[<prev] [next>] [<thread-prev] [thread-next>] [day] [month] [year] [list]
Message-ID: <CAPhsuW5njYcYXxYYEUsdVWem3qwk2z_bra_eRpwHwEy9TA-LHQ@mail.gmail.com>
Date: Fri, 13 Jul 2018 16:50:09 -0700
From: Song Liu <liu.song.a23@...il.com>
To: Ravi Bangoria <ravi.bangoria@...ux.ibm.com>
Cc: Oleg Nesterov <oleg@...hat.com>, srikar@...ux.vnet.ibm.com,
rostedt@...dmis.org, mhiramat@...nel.org,
Peter Zijlstra <peterz@...radead.org>, mingo@...hat.com,
acme@...nel.org, alexander.shishkin@...ux.intel.com,
jolsa@...hat.com, namhyung@...nel.org,
open list <linux-kernel@...r.kernel.org>, corbet@....net,
linux-doc@...r.kernel.org, ananth@...ux.vnet.ibm.com,
alexis.berlemont@...il.com, naveen.n.rao@...ux.vnet.ibm.com,
linux-arm-kernel@...ts.infradead.org, linux-mips@...ux-mips.org,
linux@...linux.org.uk, ralf@...ux-mips.org, paul.burton@...s.com
Subject: Re: [PATCH v5 06/10] Uprobes: Support SDT markers having reference
count (semaphore)
On Fri, Jul 13, 2018 at 12:55 AM, Ravi Bangoria
<ravi.bangoria@...ux.ibm.com> wrote:
> Hi Song,
>
> On 07/13/2018 01:23 AM, Song Liu wrote:
>> I guess I got to the party late. I found this thread after I started developing
>> the same feature...
>>
>> On Thu, Jul 12, 2018 at 7:58 AM, Oleg Nesterov <oleg@...hat.com> wrote:
>>> On 07/11, Ravi Bangoria wrote:
>>>>
>>>>> However, I still think it would be better to avoid uprobe exporting and modifying
>>>>> set_swbp/set_orig_insn. May be we can simply kill both set_swbp() and set_orig_insn(),
>>>>> I'll re-check...
>>>>
>>>> Good that you bring this up. Actually, we can implement same logic
>>>> without exporting uprobe. We can do "uprobe = container_of(arch_uprobe)"

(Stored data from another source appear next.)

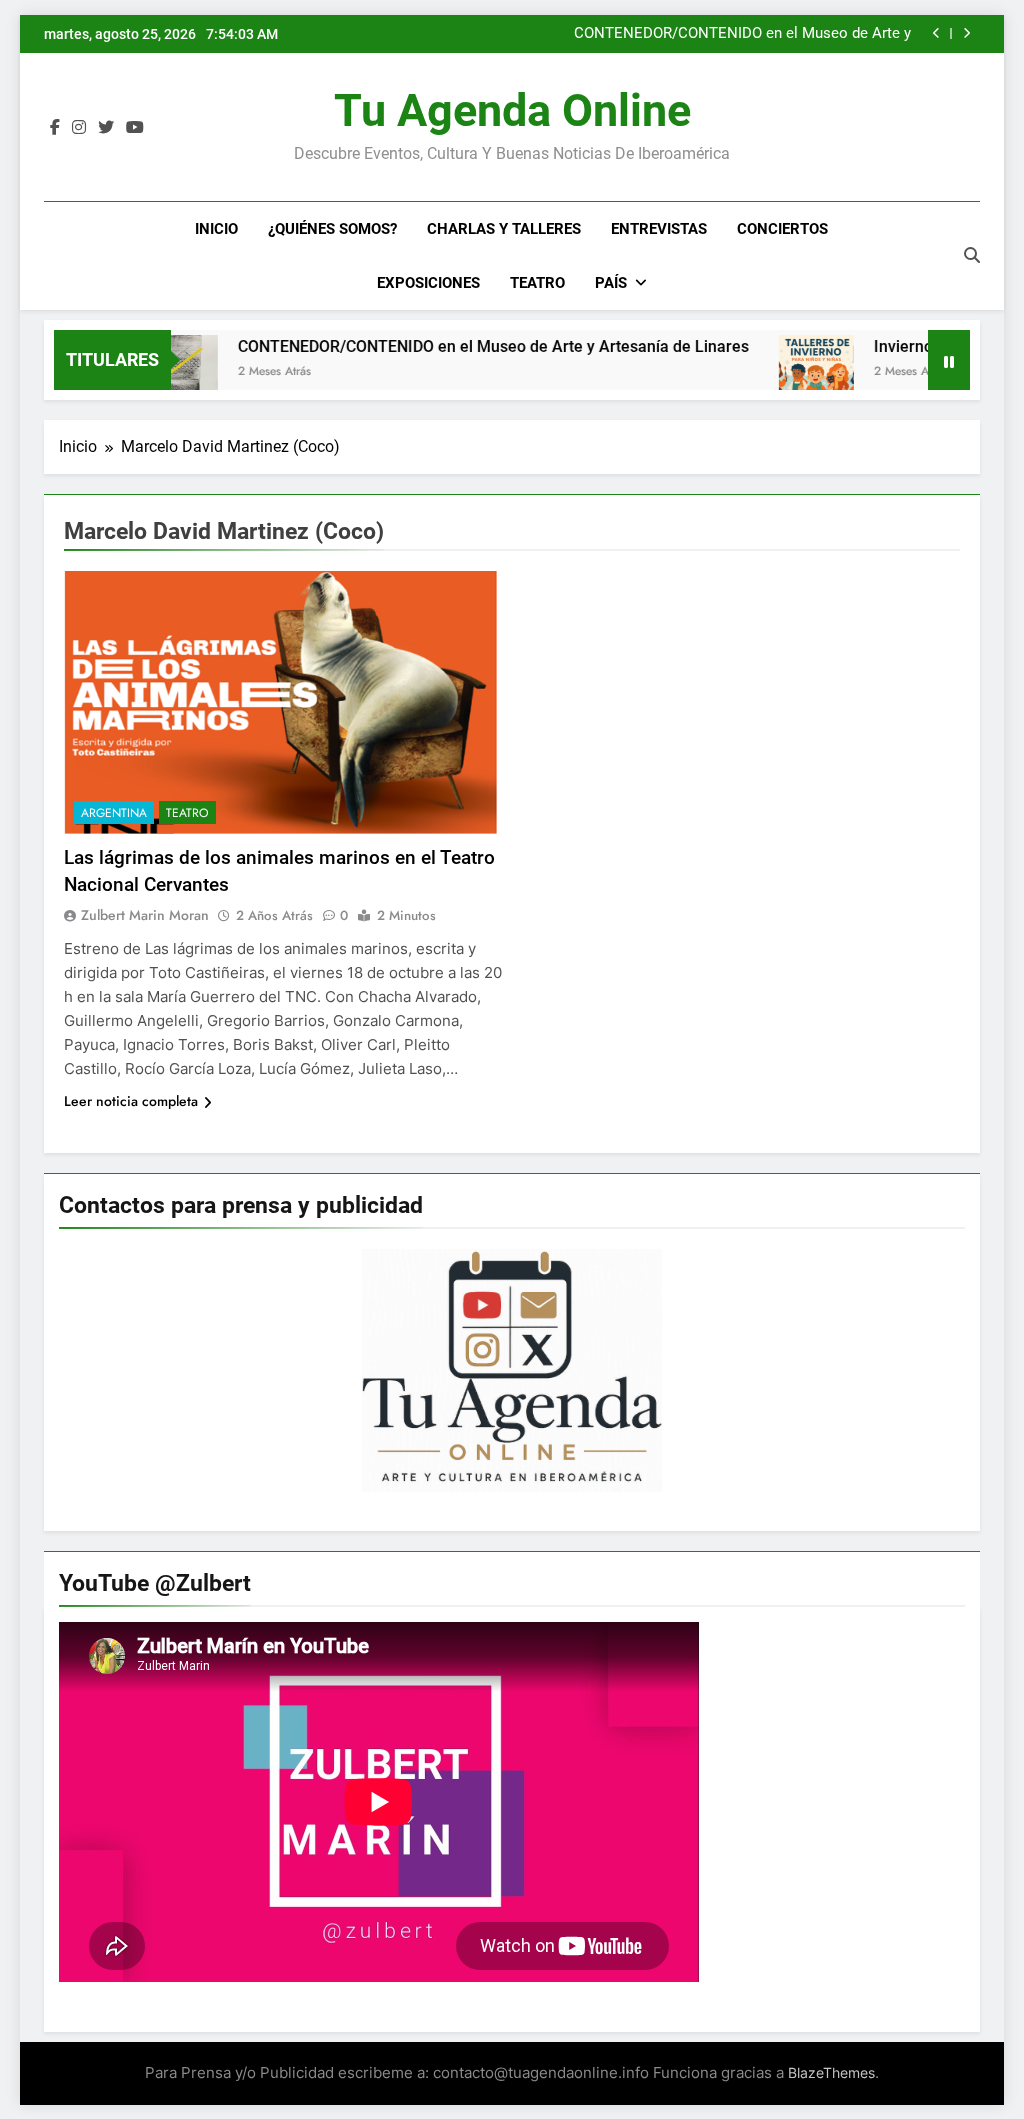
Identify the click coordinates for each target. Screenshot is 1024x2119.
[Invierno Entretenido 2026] (773, 372)
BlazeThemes (831, 2072)
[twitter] (106, 128)
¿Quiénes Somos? (332, 229)
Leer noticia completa (131, 1101)
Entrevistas (659, 229)
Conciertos (782, 229)
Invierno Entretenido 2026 (924, 346)
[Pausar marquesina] (949, 360)
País (611, 283)
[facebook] (55, 128)
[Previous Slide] (936, 33)
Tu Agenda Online (512, 110)
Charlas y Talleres (504, 229)
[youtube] (135, 128)
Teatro (537, 283)
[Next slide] (966, 33)
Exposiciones (428, 283)
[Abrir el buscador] (972, 255)
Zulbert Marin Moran (145, 915)
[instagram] (79, 128)
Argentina (114, 813)
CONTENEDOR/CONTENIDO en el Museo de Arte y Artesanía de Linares (742, 34)
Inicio (216, 229)
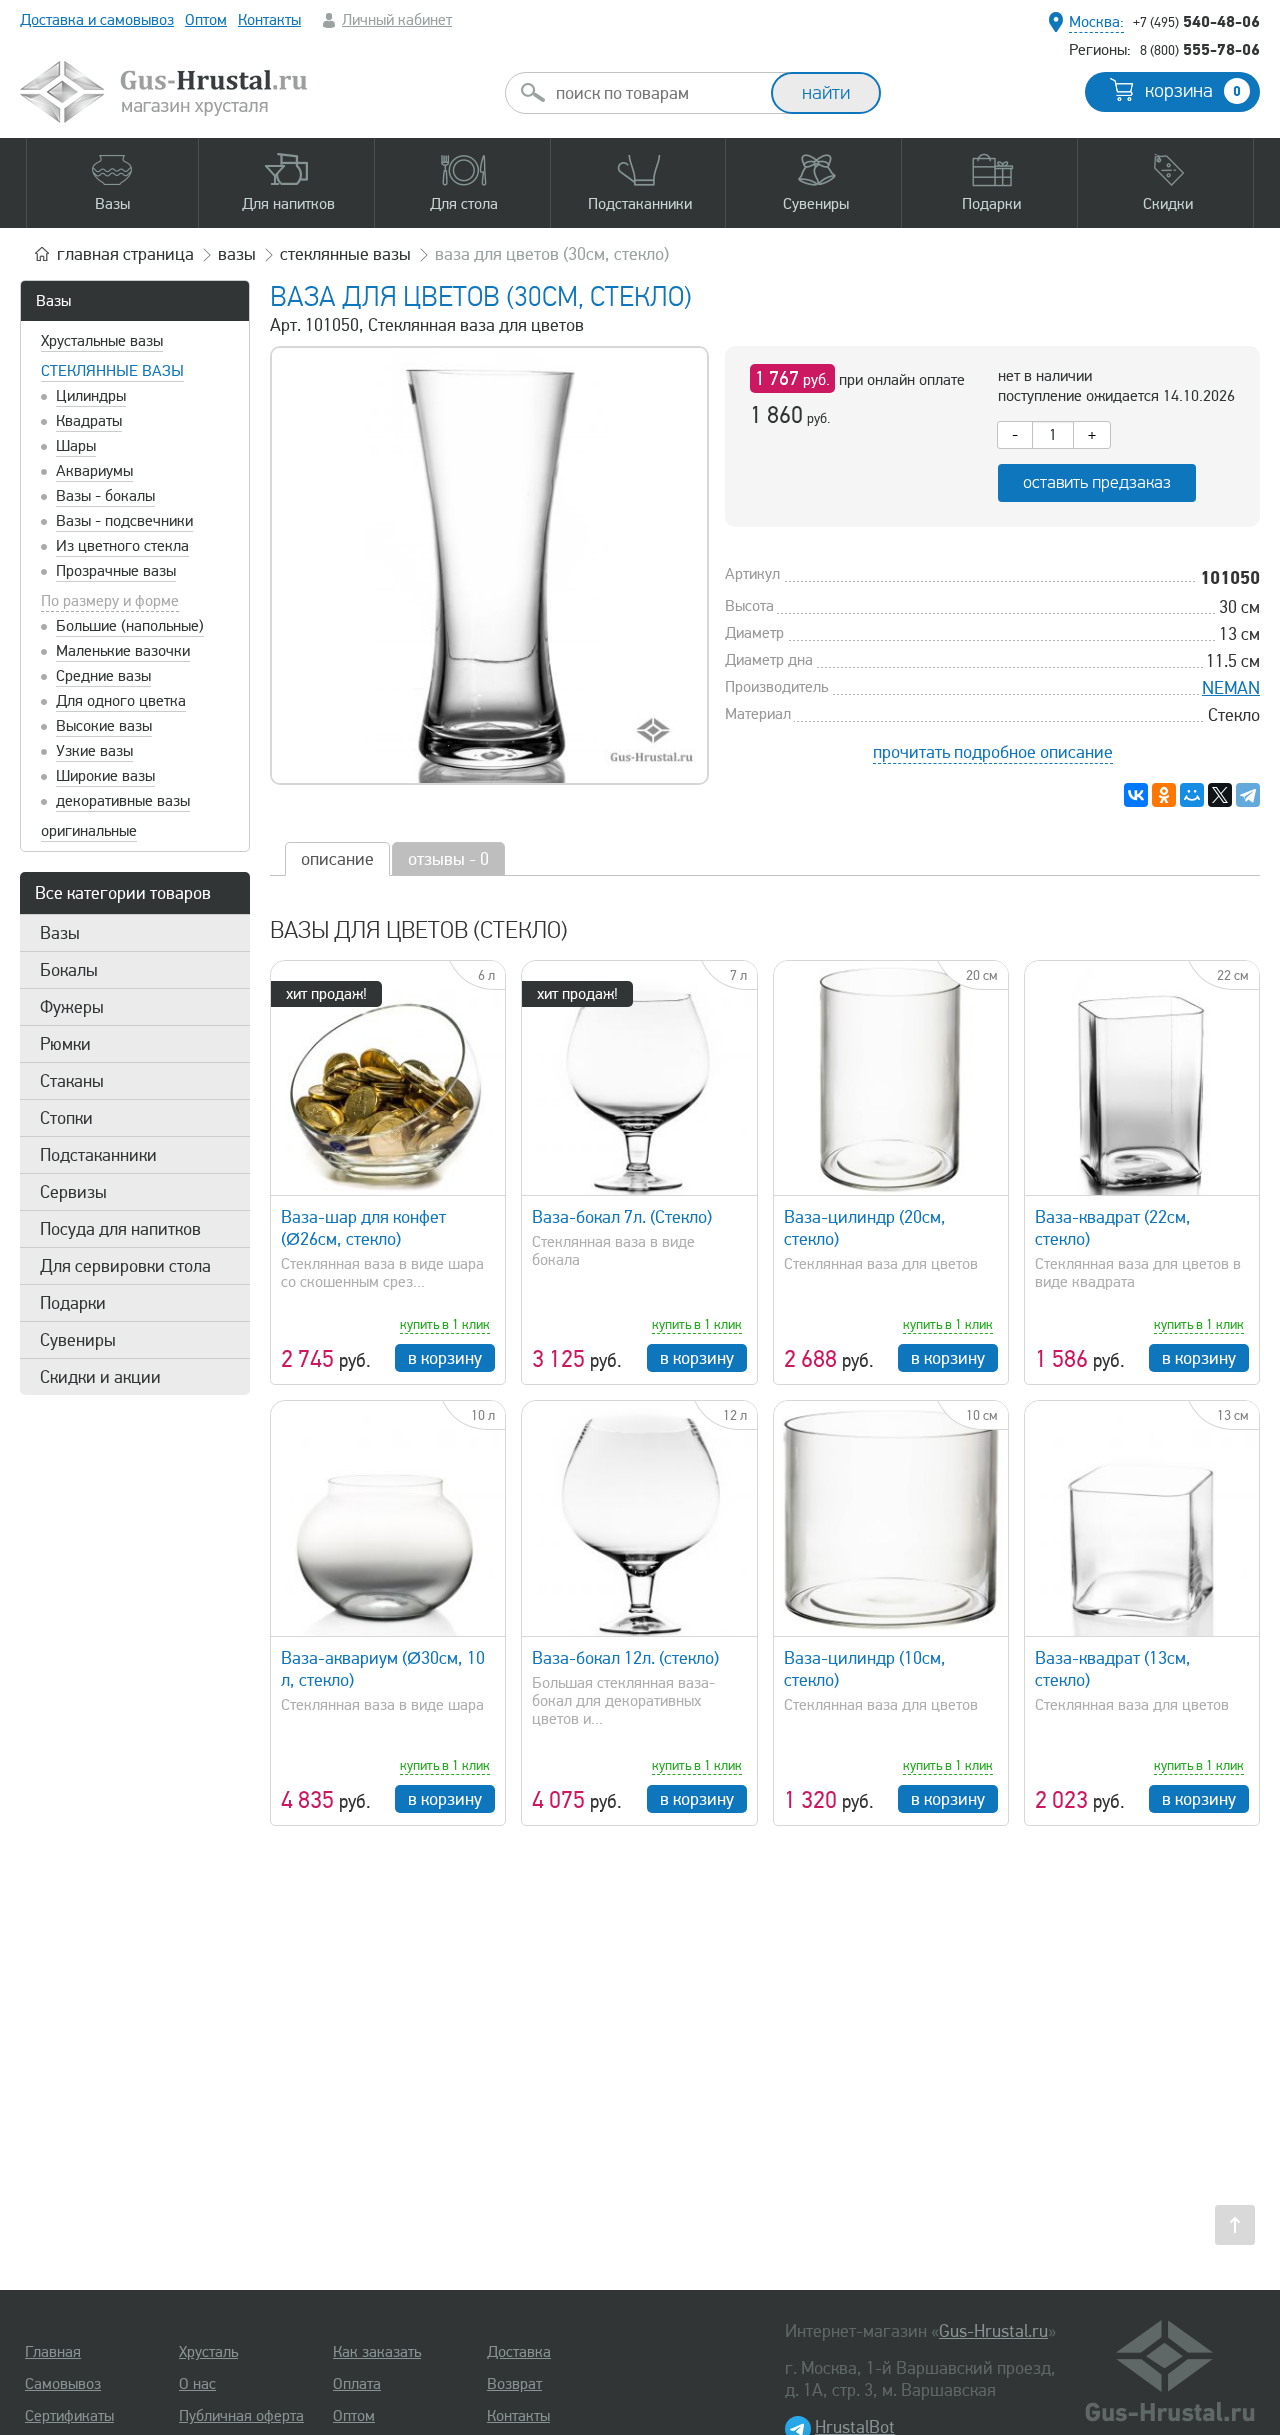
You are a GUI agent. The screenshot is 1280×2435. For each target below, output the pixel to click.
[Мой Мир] (1192, 795)
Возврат (514, 2384)
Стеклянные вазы (112, 371)
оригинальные (89, 831)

>>>> in uprobe_write_opcode(). No need to export struct uprobe outside,
>>>> no need to change set_swbp() / set_orig_insn() syntax. Just that we
>>>> need to pass arch_uprobe object to uprobe_write_opcode().
>>>
>>> Yes, but you still need to modify set_swbp/set_orig_insn to pass the new
>>> arg to uprobe_write_opcode(). OK, this is fine.
>>>
>>>
>>>> But, I wanted to discuss about making ref_ctr_offset a uprobe property
>>>> or a consumer property, before posting v6:
>>>>
>>>> If we make it a consumer property, the design becomes flexible for
>>>> user. User will have an option to either depend on kernel to handle
>>>> reference counter or he can create normal uprobe and manipulate
>>>> reference counter on his own. This will not require any changes to
>>>> existing tools. With this approach we need to increment / decrement
>>>> reference counter for each consumer. But, because of the fact that our
>>>> install_breakpoint() / remove_breakpoint() are not balanced, we have
>>>> to keep track of which reference counter have been updated in which
>>>> mm, for which uprobe and for which consumer. I.e. Maintain a list of
>>>> {uprobe, consumer, mm}.
>>
>> Is it possible to maintain balanced refcount by modifying callers of
>> install_breakpoint() and remove_breakpoint()? I am actually working
>> toward this direction. And I found some imbalance between
>> register_for_each_vma(uprobe, uc)
>> and
>> register_for_each_vma(uprobe, NULL)
>>
>> From reading the thread, I think there are other sources of imbalance.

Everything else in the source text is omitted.